On Wednesday, 20 March 2013, we completed our 2012 Pharma IP and FDA Law - Year in Review webinars. We are pleased to include our slides and link to the recording. In sum, we discussed a number of Patentee Friendly, Defendant Friendly, and non-pharma cases, and examined the impact of those cases going forward. For each case review, we included several practice tips. We concluded with a “2013 Year in Preview” of some interesting upcoming issues.  The slides have a series of bullet points that summarize, briefly, the primary or prominent issue identified in each case.

Initially, we provided a retrospective on Reissue and Reexamination proceedings by discussing In Re Rosuvastatin (the party seeking reissue was an ANDA submitter); In Re Staats (relating to broadening continuations during Reissue); In Re Baxter (regarding the impact of invalidating claims in Reexamination after losing in “regular” court); and Marine Polymer v. HemCon (concerning intervening rights during reexamination).

These cases taught that Reexamination and Reissue remain valuable tools to broaden the scope of existing patents, fix errors in patents, or narrow patents sufficiently to overcome the prior art while maintaining breadth to encompass infringers. The cases also examined what might be the effect of invalidating claims through Reexamination after a defendant lost in “regular” patent infringement.  Although a “losing” defendant may be stuck under the principle of judicial estoppel from using the PTO Reexamination process to overturn a negative prior court verdict (and an award of past damages), practically speaking Reexamination may still be useful to invalidate claims to dissolve any injunction against future marketing or damages.

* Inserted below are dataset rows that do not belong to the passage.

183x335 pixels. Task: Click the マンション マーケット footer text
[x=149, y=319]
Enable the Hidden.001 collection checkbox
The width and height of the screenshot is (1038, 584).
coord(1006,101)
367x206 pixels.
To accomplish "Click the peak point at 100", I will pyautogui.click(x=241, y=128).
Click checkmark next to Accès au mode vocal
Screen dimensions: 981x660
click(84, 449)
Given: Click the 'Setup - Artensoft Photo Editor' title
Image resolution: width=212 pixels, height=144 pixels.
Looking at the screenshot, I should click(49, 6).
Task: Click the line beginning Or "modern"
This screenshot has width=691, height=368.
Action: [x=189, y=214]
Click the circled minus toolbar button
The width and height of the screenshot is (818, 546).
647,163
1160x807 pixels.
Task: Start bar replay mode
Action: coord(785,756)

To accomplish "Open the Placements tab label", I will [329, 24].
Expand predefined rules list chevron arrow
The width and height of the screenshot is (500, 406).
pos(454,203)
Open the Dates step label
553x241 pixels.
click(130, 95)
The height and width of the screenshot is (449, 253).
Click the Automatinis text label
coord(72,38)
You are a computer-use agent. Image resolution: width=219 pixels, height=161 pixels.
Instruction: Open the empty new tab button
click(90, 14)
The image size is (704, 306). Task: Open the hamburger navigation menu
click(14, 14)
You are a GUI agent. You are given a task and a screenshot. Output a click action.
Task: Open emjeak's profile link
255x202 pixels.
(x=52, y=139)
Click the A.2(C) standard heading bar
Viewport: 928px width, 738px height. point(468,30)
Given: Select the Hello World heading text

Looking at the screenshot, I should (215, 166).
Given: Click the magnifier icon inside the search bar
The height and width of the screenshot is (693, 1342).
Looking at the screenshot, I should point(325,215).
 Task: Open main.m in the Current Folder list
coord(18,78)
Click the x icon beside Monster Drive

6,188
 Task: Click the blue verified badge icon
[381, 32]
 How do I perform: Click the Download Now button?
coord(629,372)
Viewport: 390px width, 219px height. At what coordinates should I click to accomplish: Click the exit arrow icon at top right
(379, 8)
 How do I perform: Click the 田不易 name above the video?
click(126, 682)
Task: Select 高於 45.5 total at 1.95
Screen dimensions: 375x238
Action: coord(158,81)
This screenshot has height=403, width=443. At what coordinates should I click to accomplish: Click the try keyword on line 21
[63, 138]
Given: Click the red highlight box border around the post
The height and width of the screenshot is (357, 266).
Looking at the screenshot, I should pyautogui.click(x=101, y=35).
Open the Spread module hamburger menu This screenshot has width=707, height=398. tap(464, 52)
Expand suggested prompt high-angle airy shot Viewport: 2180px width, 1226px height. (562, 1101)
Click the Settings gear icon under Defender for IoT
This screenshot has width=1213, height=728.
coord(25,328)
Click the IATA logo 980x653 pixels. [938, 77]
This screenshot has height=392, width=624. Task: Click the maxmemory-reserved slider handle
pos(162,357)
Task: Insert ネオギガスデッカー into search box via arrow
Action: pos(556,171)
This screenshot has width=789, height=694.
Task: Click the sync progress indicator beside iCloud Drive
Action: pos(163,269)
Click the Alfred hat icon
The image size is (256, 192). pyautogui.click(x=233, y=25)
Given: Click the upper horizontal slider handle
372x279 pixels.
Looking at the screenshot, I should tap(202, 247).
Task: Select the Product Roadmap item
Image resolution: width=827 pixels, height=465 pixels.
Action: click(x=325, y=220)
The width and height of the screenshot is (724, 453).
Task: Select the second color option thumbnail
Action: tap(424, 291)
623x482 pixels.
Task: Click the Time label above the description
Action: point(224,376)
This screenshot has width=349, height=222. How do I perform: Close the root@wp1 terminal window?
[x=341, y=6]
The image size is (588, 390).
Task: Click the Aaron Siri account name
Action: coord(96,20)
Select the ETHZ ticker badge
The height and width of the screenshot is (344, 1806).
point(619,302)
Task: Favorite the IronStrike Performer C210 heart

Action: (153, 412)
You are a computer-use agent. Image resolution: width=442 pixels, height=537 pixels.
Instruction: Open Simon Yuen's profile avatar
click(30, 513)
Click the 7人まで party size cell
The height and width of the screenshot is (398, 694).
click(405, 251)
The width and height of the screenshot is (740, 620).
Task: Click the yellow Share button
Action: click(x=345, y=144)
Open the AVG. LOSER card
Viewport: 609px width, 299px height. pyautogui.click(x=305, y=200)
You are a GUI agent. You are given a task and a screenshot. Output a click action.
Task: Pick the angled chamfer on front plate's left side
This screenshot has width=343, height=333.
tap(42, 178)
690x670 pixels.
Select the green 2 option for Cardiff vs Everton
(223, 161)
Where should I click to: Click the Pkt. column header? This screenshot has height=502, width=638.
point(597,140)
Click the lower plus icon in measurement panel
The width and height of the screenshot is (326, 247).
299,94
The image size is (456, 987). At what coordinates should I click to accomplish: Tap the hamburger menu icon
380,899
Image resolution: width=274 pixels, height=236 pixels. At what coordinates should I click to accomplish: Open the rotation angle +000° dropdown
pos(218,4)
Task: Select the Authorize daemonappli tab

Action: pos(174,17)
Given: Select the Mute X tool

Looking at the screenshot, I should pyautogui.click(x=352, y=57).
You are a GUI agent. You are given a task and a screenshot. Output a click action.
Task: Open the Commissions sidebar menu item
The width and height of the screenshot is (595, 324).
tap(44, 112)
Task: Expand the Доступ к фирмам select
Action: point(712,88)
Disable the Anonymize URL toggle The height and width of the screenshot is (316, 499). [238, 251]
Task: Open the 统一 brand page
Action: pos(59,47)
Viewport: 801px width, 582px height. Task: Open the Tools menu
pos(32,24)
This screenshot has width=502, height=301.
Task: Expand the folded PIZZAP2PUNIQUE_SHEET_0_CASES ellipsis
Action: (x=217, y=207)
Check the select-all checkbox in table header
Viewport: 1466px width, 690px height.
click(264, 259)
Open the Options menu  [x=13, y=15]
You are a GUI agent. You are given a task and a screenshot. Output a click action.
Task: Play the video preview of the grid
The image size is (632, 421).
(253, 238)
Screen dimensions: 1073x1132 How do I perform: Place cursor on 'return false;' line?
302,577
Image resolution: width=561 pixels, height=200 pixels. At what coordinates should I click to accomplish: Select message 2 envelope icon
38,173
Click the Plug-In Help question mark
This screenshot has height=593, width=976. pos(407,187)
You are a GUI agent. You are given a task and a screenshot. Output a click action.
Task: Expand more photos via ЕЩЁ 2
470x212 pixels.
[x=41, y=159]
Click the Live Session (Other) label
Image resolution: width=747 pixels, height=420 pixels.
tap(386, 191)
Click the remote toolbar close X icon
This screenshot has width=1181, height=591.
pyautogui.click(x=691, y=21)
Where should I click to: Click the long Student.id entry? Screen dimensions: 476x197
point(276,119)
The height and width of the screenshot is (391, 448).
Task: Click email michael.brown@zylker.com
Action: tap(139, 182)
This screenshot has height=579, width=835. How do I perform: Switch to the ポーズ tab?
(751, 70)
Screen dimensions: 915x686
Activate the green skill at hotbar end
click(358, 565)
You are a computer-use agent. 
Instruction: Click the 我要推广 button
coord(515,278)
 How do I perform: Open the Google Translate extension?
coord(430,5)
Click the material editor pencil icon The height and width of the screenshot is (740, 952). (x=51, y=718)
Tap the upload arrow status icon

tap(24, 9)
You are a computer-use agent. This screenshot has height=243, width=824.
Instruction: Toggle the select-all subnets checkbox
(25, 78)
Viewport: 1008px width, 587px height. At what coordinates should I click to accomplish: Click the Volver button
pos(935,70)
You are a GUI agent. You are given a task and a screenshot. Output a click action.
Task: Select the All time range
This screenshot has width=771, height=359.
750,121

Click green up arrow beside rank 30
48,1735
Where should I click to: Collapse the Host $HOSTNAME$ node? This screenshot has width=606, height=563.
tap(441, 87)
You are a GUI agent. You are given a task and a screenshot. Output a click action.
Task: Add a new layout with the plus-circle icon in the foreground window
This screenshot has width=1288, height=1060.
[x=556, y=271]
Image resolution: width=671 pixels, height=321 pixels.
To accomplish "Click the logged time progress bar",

We then also discussed several infringement and invalidity oriented cases such as: Pozen v. Par [Treximet] (doctrine of equivalents); Hoffman LaRoche v. Apotex [Boniva] (preliminary injunction standards); Dey v. Sepracor [Brovana] (clinical trials as public use); Aventis v. Hospira & Apotex [docetaxel] (inequitable conduct); and several obviousness cases.

An apparent trend in the 2012 obviousness cases was that patentees seemed to win in that it was  very difficult for defendants to secure favorable non-obviousness rulings that withstood Federal Circuit appeal. The cases also show that, despite limited use, the doctrine of equivalents may still be used to block generic competitors.  Even though Therasense suggested the death of the inequitable conduct defense, at least one Federal Circuit panel was inclined to uphold a finding of inequitable conduct.  Nonetheless, we would urge defendants not to read too much into the Aventis case holding and conclude that inequitable conduct claims have a renewed vitality.  The Dey case was interesting for it concerned a third party that argued its own clinical trials were sufficient public uses that invalidated another’s patent.  A more typical argument is that clinical trails are not sufficiently public so as to invalidate the patent.

Finally, we discussed Momenta v. Amphastar, involving the scope of the §271(e)(1) “Bolar” safe harbor exemption; and the Valsartan 180-Day exclusivity case involving the failure to obtain Tentative Approval in 30 Months. The Momenta case is a wide or liberal interpretation of the safe harbor exemption and it shielded significant post-ANDA approval activity from infringement. As for 180-Day exclusivity, we noted that most often the first-to-file generic company will forfeit any exclusivity for failing to obtain tentative approval in the 30-month window. Here, because of changed circumstances in the ANDA approval process, FDA determined that no forfeiture existed and when challenged, the later courts agreed with FDA.